● **Brief**: Lines below starting with the line with "The height and width of the screenshot is (602, 593)." and going on through the line with "Select the Lagring" must be output exactly; the rest of the records must be left out.

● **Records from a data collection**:
____

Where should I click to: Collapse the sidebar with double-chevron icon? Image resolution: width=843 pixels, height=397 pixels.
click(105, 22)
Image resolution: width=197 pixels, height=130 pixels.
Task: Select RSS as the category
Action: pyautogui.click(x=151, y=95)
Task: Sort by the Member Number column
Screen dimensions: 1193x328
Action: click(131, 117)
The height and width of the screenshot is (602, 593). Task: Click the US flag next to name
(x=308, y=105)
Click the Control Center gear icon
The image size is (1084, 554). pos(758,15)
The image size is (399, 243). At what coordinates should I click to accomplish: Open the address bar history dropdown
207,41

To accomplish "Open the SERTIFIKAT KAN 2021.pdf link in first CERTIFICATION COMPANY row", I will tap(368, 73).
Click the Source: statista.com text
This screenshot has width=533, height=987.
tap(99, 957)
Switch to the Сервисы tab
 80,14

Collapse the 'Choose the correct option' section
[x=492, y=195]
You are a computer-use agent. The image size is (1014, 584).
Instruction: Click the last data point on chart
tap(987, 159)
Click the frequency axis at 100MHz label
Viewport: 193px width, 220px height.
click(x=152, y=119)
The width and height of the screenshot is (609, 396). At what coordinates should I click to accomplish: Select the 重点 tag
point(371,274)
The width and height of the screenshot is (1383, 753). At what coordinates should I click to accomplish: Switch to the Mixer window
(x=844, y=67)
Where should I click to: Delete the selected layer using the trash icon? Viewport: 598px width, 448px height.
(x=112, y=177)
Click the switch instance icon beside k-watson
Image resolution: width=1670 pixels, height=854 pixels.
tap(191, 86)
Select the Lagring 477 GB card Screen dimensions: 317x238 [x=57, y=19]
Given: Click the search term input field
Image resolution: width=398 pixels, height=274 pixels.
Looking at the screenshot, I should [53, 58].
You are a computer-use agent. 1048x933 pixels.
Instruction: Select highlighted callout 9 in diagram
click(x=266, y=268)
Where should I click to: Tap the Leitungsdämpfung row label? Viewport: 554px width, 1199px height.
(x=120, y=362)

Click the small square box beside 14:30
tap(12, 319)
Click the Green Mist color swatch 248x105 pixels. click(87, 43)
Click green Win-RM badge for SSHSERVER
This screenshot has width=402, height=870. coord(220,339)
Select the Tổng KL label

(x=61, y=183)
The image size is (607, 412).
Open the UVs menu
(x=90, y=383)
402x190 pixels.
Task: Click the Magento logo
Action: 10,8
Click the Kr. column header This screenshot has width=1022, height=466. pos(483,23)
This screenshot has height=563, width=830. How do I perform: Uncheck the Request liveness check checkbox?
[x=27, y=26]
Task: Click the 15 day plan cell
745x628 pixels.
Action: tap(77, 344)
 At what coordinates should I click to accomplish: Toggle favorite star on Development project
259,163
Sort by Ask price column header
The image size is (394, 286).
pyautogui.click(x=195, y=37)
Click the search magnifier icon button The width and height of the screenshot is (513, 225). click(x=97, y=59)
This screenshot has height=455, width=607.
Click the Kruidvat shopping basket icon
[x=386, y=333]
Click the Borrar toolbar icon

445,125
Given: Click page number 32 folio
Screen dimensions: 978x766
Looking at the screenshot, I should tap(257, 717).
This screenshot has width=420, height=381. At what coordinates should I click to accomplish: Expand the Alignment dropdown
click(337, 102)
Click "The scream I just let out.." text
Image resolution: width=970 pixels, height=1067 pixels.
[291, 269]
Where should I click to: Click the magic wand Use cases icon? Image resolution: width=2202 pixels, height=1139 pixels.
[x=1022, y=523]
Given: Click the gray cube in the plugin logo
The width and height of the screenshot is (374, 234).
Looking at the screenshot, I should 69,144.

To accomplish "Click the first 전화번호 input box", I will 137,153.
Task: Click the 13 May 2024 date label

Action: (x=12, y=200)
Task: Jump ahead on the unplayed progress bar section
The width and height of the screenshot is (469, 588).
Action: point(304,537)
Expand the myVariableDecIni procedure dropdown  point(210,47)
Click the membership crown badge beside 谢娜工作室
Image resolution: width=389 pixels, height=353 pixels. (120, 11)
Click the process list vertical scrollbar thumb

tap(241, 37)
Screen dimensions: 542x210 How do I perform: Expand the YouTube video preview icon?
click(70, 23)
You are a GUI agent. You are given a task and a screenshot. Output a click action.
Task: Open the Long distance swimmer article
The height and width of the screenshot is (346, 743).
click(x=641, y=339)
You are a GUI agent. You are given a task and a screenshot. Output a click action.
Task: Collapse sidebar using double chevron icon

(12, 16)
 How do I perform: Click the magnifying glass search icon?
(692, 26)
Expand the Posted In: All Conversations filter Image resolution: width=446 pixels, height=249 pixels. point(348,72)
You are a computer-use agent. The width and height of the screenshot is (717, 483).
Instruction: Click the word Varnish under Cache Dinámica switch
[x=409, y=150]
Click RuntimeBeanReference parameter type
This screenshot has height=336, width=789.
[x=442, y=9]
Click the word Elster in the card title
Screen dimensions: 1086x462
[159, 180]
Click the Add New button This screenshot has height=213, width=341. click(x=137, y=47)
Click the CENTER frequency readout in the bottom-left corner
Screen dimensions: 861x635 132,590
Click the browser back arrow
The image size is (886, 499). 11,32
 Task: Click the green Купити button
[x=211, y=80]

____

● **Exercise output**:
The height and width of the screenshot is (602, 593). Task: Click the US flag next to name
(x=308, y=105)
Click the Control Center gear icon
The image size is (1084, 554). pos(758,15)
The image size is (399, 243). At what coordinates should I click to accomplish: Open the address bar history dropdown
207,41

To accomplish "Open the SERTIFIKAT KAN 2021.pdf link in first CERTIFICATION COMPANY row", I will tap(368, 73).
Click the Source: statista.com text
This screenshot has width=533, height=987.
tap(99, 957)
Switch to the Сервисы tab
 80,14

Collapse the 'Choose the correct option' section
[x=492, y=195]
You are a computer-use agent. The image size is (1014, 584).
Instruction: Click the last data point on chart
tap(987, 159)
Click the frequency axis at 100MHz label
Viewport: 193px width, 220px height.
click(x=152, y=119)
The width and height of the screenshot is (609, 396). At what coordinates should I click to accomplish: Select the 重点 tag
point(371,274)
The width and height of the screenshot is (1383, 753). At what coordinates should I click to accomplish: Switch to the Mixer window
(x=844, y=67)
Where should I click to: Delete the selected layer using the trash icon? Viewport: 598px width, 448px height.
(x=112, y=177)
Click the switch instance icon beside k-watson
Image resolution: width=1670 pixels, height=854 pixels.
tap(191, 86)
Select the Lagring 477 GB card Screen dimensions: 317x238 [x=57, y=19]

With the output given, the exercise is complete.